WHAT NEEDS TO BE DONE =
Answer these questions about the text on prepayment fees in bankruptcy.
(a) What was the original balance of the loan in In re Wiston XXIV Ltd. Partnership?
(b) In what year of that loan did the fixed prepayment fee the court refused to enforce fall, and what was the amount of the fee?
(c) Which two cases have been repudiated in Kansas but are still embraced by federal cases and scholars?

TEXT SECTION =
···
A few recent cases have determined that Section 506(b) states an independent federal bankruptcy question of the reasonableness of the fee. See In re Wiston XXIV Ltd. Partnership, 170 B.R. 453 (D.Kan.1994), refusing to enforce a fixed prepayment fee of $1.2 million in the 4th year of a 10-year loan with an original balance of $10.8 million; In re A.J. Lane & Co., 113 B.R. 821 (Bkrtcy.Mass.1990); In re Imperial Coronado Partners, Ltd., 96 B.R. 997 (9th Cir. BAP 1989) (state law preempted, but fee not allowable under § 506 (b)).

It could be argued, in fact, that the bankruptcy courts that have purported to rely upon state law as the measure of "reasonableness" have done so only for convenience of reference, and that they in fact view the question as a federal bankruptcy law question. The Bankruptcy Code does not compel reference to state law in this case; the word appears in the federal statute. Thus, although Skyler Ridge and Kroh Bros., for instance, have been repudiated in Kansas, they continue to be embraced by federal cases and scholars evaluating prepayment penalties in bankruptcy.
···
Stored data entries
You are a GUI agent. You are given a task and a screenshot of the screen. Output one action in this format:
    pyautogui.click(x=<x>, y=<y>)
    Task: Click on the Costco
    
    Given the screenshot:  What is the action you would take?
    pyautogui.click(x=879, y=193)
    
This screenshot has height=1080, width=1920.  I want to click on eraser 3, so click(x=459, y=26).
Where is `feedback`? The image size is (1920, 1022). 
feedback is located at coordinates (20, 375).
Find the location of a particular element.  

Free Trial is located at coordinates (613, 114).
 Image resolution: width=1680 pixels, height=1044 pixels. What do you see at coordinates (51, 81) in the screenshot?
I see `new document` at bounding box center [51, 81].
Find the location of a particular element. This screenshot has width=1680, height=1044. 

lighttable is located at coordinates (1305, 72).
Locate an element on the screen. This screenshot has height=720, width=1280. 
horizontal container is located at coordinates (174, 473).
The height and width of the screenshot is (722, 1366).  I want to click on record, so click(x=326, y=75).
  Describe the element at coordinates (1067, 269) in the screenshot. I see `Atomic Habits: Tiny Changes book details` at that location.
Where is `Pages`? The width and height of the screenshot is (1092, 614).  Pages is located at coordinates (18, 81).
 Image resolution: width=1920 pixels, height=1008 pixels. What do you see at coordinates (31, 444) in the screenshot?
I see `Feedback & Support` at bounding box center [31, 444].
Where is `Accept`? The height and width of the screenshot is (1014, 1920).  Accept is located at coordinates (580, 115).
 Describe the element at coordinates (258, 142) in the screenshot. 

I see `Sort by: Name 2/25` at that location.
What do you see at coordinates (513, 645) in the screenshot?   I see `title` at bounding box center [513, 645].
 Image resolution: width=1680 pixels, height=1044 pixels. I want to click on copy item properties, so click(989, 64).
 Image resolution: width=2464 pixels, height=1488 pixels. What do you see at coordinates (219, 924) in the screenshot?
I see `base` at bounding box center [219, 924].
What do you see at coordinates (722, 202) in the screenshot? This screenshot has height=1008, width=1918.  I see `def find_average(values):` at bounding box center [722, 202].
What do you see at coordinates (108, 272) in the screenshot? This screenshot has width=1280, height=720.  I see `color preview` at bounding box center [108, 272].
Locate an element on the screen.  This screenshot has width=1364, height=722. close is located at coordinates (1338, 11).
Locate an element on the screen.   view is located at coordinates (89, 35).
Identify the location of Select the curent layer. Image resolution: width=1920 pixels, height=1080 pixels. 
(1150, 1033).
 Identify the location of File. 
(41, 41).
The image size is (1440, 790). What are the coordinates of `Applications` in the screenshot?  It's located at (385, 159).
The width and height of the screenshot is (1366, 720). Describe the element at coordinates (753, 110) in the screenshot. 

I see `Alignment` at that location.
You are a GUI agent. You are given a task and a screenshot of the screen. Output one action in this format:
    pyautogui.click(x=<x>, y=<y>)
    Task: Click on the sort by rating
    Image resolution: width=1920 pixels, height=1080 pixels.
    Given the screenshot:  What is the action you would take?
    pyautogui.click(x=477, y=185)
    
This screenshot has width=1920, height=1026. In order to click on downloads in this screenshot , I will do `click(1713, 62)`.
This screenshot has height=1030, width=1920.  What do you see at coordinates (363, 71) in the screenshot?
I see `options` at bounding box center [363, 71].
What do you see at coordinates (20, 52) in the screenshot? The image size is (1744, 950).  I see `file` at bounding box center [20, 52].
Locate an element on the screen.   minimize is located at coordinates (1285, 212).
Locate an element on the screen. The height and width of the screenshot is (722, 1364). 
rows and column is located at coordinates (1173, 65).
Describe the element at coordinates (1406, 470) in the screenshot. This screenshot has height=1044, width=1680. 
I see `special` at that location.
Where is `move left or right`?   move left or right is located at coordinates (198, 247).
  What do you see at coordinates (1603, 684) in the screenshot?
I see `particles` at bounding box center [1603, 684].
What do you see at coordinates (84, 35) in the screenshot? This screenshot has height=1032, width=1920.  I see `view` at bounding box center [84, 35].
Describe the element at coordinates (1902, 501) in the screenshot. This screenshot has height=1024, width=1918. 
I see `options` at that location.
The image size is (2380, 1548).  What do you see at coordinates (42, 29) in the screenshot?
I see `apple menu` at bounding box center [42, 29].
···
EXERCISE OUTPUT =
(a) $10.8 million
(b) The 4th year of the 10-year loan; $1.2 million
(c) Skyler Ridge and Kroh Bros.